Many people have been asking the question, “How do women provide food for their families in Nicaragua?” You may be surprised to know that many of these women are employed at the electricity company, sell their produce in the market, and teach. But what exactly are they doing to support their families? Read on to find out. This is not a story about sex or money in Nicaragua.
While the UN estimates that 9 million people in Latin America are going hungry this year, it is not a statistic. Indigenous women in Nicaragua’s hurricane-prone north Atlantic coast struggle to feed their families. After Hurricane Ida in 2016, the entire rice crop was destroyed, leaving only three out of four38 families with enough food to last another year. In addition, Indigenous women in Nicaragua are still learning how to sustainably manage their livestock.

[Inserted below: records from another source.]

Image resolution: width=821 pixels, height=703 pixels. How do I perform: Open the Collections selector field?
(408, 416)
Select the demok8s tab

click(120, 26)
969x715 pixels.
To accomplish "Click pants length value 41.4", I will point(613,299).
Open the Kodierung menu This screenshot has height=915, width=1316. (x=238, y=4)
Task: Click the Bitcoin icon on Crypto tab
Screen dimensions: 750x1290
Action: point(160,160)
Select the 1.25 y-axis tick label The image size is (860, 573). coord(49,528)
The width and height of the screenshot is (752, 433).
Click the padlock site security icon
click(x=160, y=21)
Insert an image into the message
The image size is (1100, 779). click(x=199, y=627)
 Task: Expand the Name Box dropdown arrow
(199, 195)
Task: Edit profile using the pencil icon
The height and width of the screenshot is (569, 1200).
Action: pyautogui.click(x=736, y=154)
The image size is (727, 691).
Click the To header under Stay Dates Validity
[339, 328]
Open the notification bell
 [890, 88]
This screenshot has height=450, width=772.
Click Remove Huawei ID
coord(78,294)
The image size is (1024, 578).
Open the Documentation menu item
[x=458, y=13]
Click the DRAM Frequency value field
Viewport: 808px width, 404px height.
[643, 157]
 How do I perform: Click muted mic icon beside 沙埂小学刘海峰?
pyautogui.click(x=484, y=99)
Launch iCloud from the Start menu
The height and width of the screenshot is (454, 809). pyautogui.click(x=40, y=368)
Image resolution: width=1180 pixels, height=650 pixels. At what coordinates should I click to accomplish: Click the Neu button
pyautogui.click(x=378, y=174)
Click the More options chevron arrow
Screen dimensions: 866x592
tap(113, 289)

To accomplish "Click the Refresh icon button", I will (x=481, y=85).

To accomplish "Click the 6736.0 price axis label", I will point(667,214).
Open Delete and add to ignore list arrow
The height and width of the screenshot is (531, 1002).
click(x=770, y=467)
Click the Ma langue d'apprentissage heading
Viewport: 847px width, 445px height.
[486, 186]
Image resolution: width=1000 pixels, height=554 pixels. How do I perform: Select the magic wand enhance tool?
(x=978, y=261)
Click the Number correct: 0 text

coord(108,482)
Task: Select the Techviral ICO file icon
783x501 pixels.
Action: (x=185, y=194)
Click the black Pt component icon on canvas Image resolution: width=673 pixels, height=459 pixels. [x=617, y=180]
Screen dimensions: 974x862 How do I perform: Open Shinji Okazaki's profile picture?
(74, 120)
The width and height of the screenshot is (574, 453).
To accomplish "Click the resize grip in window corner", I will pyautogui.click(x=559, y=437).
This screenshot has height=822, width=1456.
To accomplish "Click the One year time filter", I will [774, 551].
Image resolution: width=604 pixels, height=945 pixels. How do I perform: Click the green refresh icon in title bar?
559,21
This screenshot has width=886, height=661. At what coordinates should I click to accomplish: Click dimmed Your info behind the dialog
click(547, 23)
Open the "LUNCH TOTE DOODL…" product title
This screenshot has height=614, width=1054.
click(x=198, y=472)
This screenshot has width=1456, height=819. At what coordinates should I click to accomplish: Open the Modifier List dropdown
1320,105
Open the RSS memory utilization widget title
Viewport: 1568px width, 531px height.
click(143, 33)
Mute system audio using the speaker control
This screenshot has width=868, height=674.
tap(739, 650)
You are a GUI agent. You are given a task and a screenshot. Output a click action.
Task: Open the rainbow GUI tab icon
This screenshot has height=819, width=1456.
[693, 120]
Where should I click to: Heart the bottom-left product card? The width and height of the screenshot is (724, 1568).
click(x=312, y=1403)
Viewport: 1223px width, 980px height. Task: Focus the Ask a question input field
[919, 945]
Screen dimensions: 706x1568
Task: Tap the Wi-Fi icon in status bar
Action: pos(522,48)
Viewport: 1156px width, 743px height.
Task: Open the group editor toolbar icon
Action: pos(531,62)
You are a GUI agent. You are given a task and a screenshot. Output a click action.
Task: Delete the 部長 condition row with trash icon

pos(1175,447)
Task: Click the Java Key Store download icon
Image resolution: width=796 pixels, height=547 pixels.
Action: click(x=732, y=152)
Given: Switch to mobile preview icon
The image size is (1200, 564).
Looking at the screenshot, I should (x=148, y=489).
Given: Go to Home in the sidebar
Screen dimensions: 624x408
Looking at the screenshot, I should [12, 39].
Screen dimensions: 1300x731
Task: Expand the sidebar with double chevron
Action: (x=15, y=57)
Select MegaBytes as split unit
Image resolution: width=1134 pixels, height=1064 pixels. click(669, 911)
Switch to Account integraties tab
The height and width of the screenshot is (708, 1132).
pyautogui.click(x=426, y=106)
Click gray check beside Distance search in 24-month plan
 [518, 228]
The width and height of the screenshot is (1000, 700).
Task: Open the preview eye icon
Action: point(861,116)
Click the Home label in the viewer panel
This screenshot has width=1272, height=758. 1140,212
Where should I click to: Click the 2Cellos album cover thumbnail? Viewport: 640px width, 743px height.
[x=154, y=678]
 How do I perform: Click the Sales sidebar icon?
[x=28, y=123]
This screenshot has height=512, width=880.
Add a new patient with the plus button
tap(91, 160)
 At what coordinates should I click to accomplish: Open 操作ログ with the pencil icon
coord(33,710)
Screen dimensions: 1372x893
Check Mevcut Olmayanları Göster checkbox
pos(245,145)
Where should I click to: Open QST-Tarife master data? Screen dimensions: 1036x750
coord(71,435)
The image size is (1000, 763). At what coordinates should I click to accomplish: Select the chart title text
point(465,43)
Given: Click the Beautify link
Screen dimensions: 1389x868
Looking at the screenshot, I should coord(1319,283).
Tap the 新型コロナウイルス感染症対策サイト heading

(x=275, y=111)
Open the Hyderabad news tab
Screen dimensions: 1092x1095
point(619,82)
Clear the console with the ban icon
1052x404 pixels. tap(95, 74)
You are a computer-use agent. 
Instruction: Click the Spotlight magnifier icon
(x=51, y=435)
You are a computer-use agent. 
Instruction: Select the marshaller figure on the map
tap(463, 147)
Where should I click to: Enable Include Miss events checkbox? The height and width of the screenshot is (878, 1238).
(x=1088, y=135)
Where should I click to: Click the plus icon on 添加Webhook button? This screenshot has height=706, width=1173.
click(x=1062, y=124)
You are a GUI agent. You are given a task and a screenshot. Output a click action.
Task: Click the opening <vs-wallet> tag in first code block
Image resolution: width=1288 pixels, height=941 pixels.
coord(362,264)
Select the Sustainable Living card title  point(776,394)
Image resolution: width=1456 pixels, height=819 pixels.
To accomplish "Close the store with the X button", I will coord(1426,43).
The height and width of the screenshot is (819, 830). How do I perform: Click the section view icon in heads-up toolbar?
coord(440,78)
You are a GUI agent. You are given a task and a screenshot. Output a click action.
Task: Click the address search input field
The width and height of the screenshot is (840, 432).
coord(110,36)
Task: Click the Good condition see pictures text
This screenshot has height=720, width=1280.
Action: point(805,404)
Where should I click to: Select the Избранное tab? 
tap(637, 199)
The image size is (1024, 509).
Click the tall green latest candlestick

In rural areas, women have expressed a need to learn new skills. A new project started by CEPAD in 2015 will teach rural women how to sell handmade items, such as jewelry, pinatas, and typical Nicaraguan foods. The women will learn a new trade while building self-esteem and community. The project will also enable these women to earn a living by making and selling the items they make.
Moreover, Nicaragua is a particularly vulnerable country. Various socioeconomic and environmental risks have a direct impact on the country’s food systems. According to the United Nations, one in three Latin American people suffer from food insecurity. By the end of this year, the UN estimates that nine million more people in Latin America will fall into poverty. The country’s poorest region is the coastal north Atlantic coast, where the Indigenous women are most affected by natural disasters. Their rice crops were destroyed by Hurricane Ida last year, and only three families were able to harvest them this year. As a result, the government continues to train these women in sustainable livestock management.
There are many ways that women in Nicaragua can provide for their families. The coffee cooperative SOPPEXCCA has 520 member-families in Jinotega and Matagalpa. The average family has about five acres of land and four acres of coffee. Because of their low income, most of these women are vulnerable to three and a half months of food insecurity each year.
In Nicaragua, climate change and climatic events are among the biggest threats to food security. While drought has become a major concern in Nicaragua, it is also a major contributor to water and nutrition security. In the dry north Atlantic coast, the majority of households are affected by drought and other unforeseen natural disasters. FSIN estimates that over 13/1000 people in Nicaragua suffer from food insecurity.